A Linear Regression Model with Exponential
Transformation for Software Effort Estimation

K.P.Manju; Mrs.B.Arthi M.E(Ph.D)

A Linear Regression Model with Exponential Transformation for Software Effort Estimation

K.P.Manju¹ and Mrs.B.Arthi M.E(Ph.D)²

P.G Student , Department of Information Technology , Easwari Engineering College , Ramapuram, Chennai , India.
Assistant Professor, Department of Information Technology , Easwari Engineering College , Ramapuram, Chennai , India

Related article at Pubmed, Scholar Google

Visit for more related articles at International Journal of Advanced Research in Electrical, Electronics and Instrumentation Engineering

Abstract

Software Engineering plays a vital role in software development process. Software effort Estimation usually takes place in early stage of software life cycle. Estimation relies upon previous experience. Software development based on accurate estimates because badly chosen estimate causes problems during the performance of software development process. A linear Regression model with exponential transformation is proposed to evaluate the estimation of software effort from use case diagrams. This model can be used in early stages of software life cycle to improve the software effort estimation. Linear Regression is used to find out the relationship between variables to get accurate results in software effort. For accurate results in regression, the data obtained in the effort should be normally distributed. For Normal Distribution exponential transformation of data is applied. The exponential function is used to model the relationship in which a constant change in the independent variable gives the same proportional change in the dependent variable. Linear Regression is applied on normalized data to improve the accuracy of software effort estimation.

INDEX TERMS

Software effort estimation, Use case points Exponential transformation, Linear Regression.

INTRODUCTION

Software estimation is an important process that happens during the software project lifecycle. Estimation of Software size, Resources and Cost are included in this estimation process. Software effort estimation is used to estimate the amount of effort required to develop a software projects. Estimation of software effort in early stages of software life cycle is challenging and complex in software companies. Most of software project failures occur due to improper software size, uncertainty of system and software requirements during requirement stage. There are many software effort estimation models which are used to predict the effort in the initial stage of software life cycle. According to Boehm[8], software effort estimation methods are classified into six categories: parametric models, expert judgment, learning oriented techniques which include the case-based reasoning (CBR) method, regression based methods; dynamics based models, and composite methods. Improper accurate effort estimation leads to poor budgeting and planning.

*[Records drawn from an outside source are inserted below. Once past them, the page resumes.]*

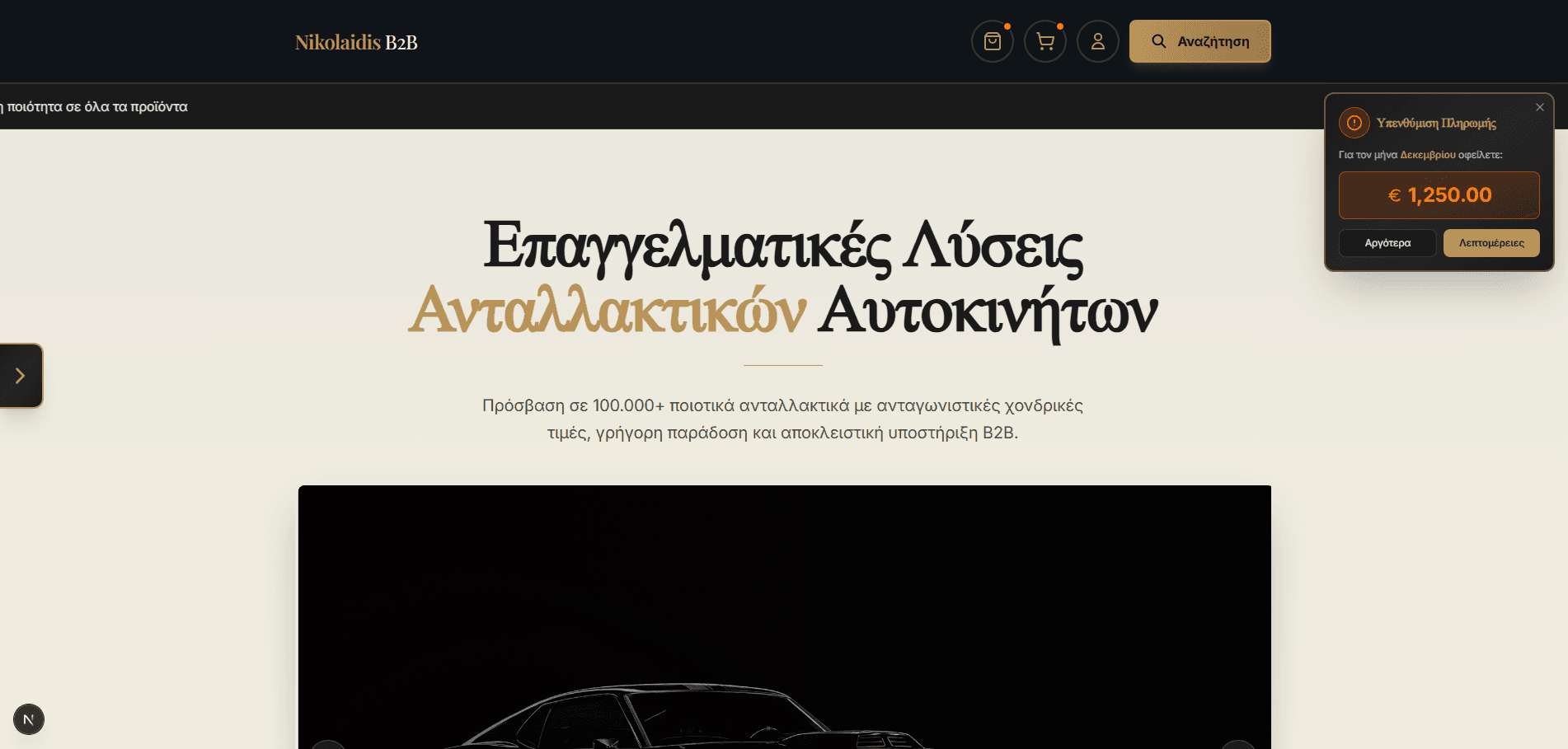The image size is (1568, 749).
Task: Click the scrolling announcement banner text
Action: (95, 106)
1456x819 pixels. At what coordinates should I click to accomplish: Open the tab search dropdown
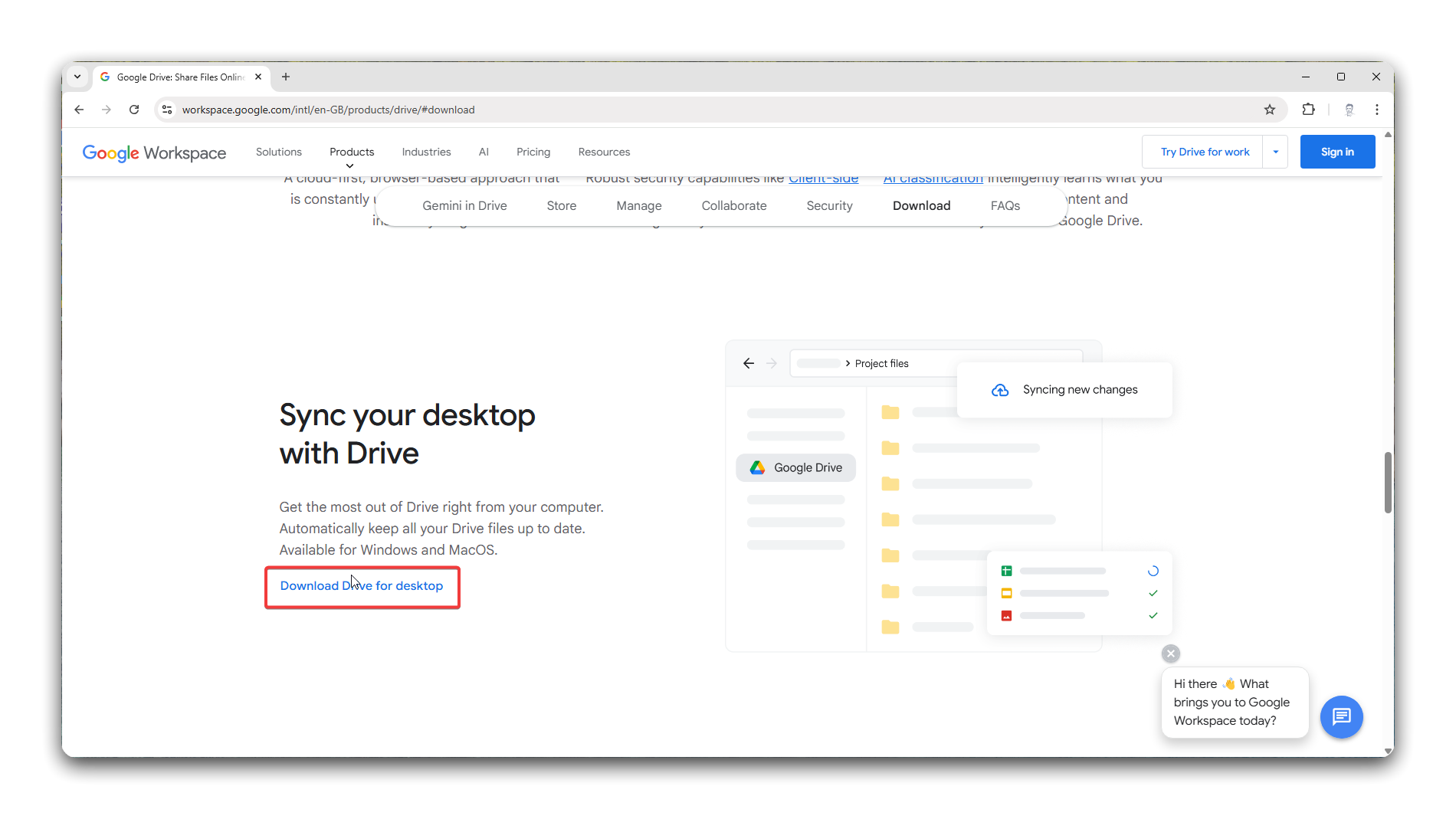pos(77,77)
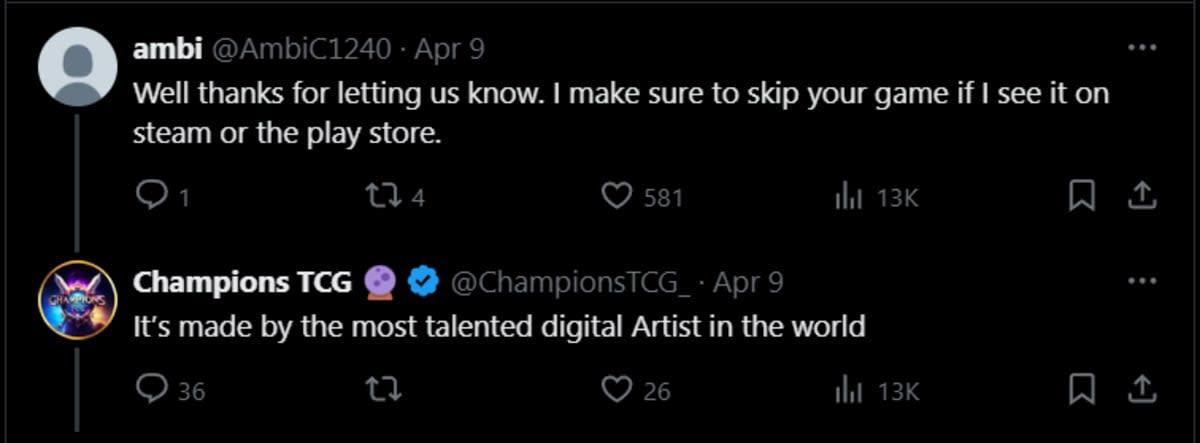The width and height of the screenshot is (1200, 443).
Task: Open more menu on Champions TCG tweet
Action: coord(1141,281)
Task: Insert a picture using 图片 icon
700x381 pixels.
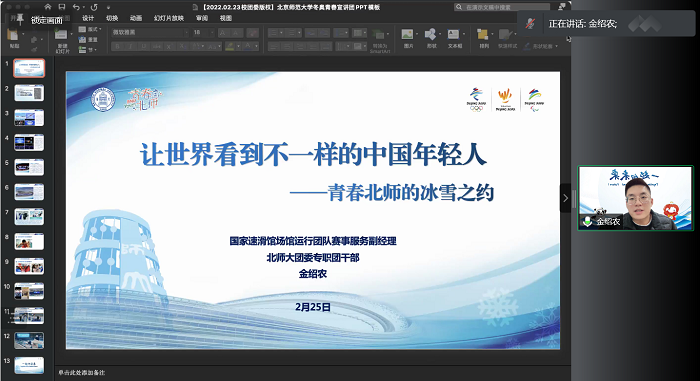Action: click(x=408, y=38)
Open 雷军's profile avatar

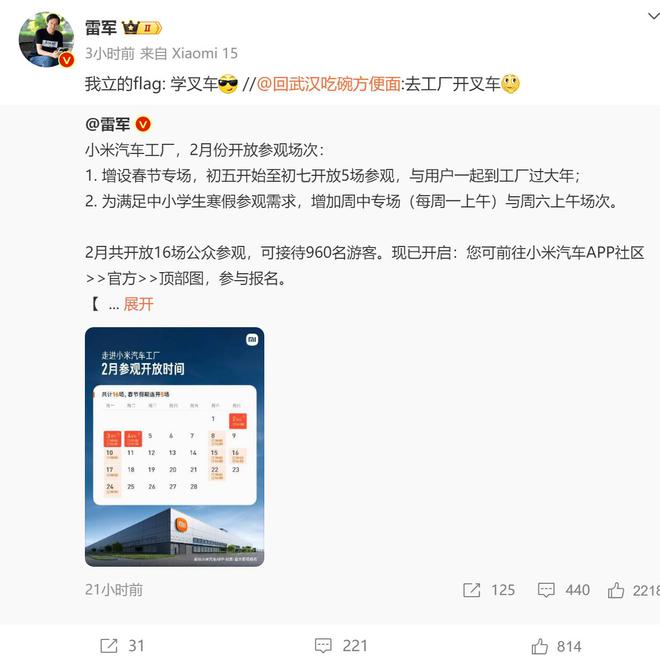click(46, 40)
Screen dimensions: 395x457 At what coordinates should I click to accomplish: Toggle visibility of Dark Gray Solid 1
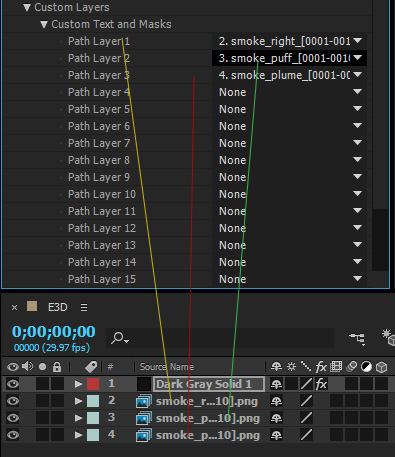tap(13, 384)
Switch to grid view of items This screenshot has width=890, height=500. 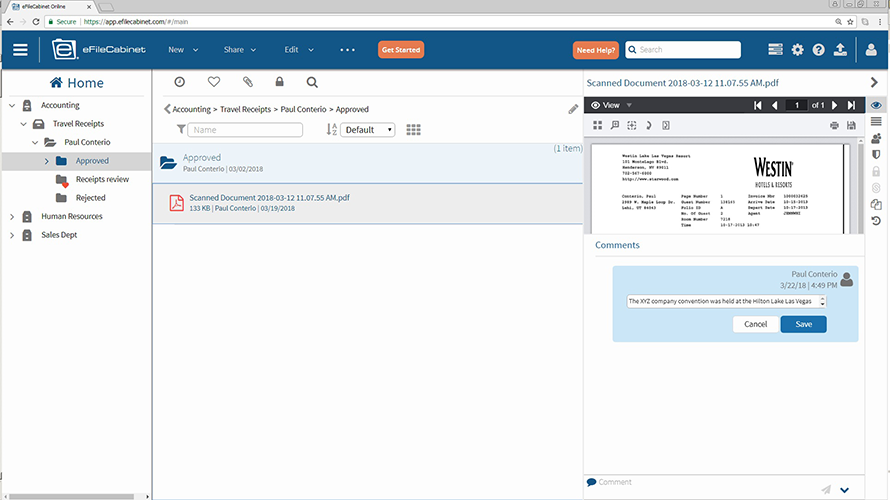pos(414,130)
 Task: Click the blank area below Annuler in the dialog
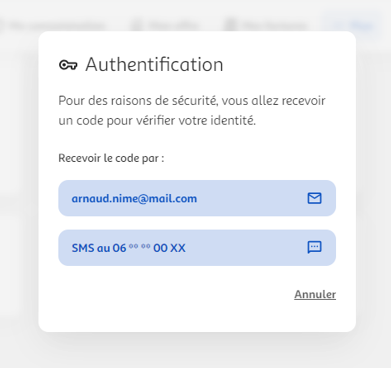coord(197,316)
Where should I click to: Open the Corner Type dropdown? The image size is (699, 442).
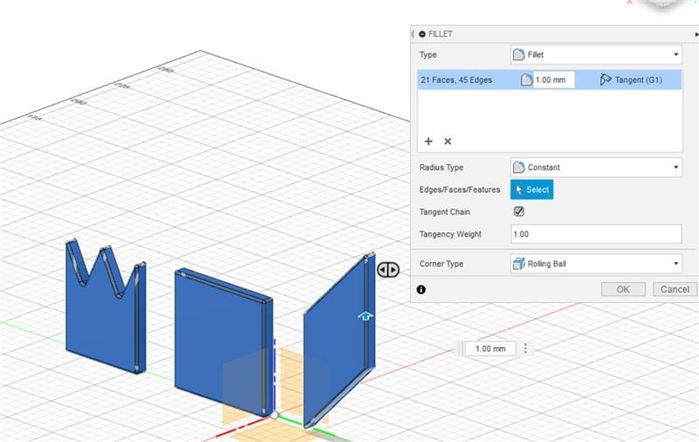click(x=596, y=264)
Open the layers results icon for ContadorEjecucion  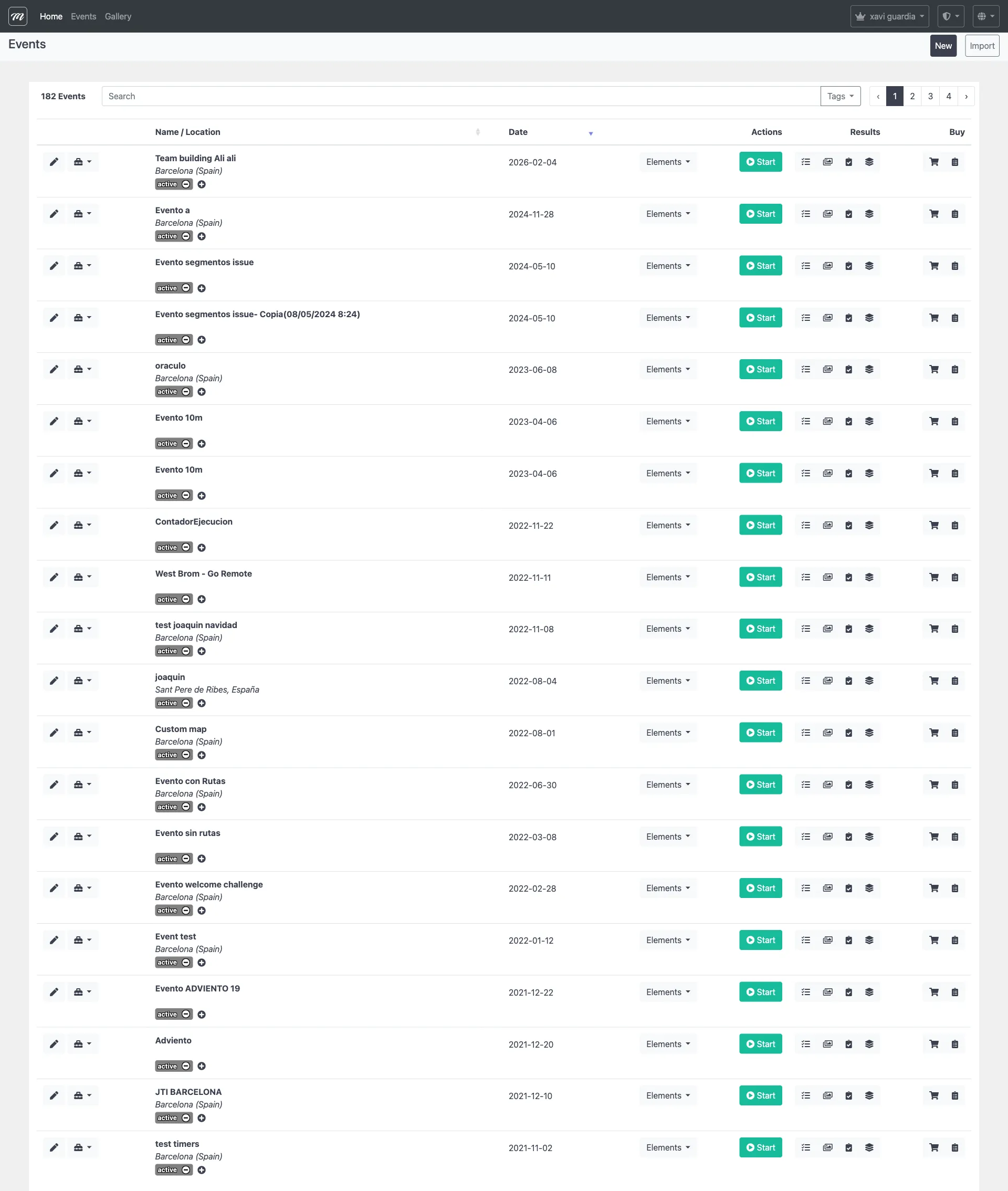(870, 525)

To improve the accuracy of effort estimation, proper communication is needed that helps the managers to allocate the resources efficiently which is done in the initial stages of project development. Estimating the size of the software project includes use case points, function points, object points .Accurate estimation of software size is complex in software development for determining the quality, efficiency of the software projects.

In this paper we focus on better accurate estimation results based use case diagrams are given as input for software size and use case points is taken as output. A linear regression model with exponential transformation is used to find out the relationship between the variables that includes software size and effort for improving the accuracy in software effort estimation.

The next section explains related research for our project,In section 3 describes the proposed methodology. Section 5 describes results and conclusion.

RELATED RESEARCH

During the initial stage of project development, the effort estimation is essential for the software industry. To meet the demands of the industry, software estimation should be accurate and reliable.

Nassif A.B and et. al[2] proposed a regression model to estimate the software effort based on use case diagrams as input and produce use case points as output for software projects. Regression analysis is applied to find out the relationship between software effort and size with logarithmic transformation to improve the accuracy of software effort estimation.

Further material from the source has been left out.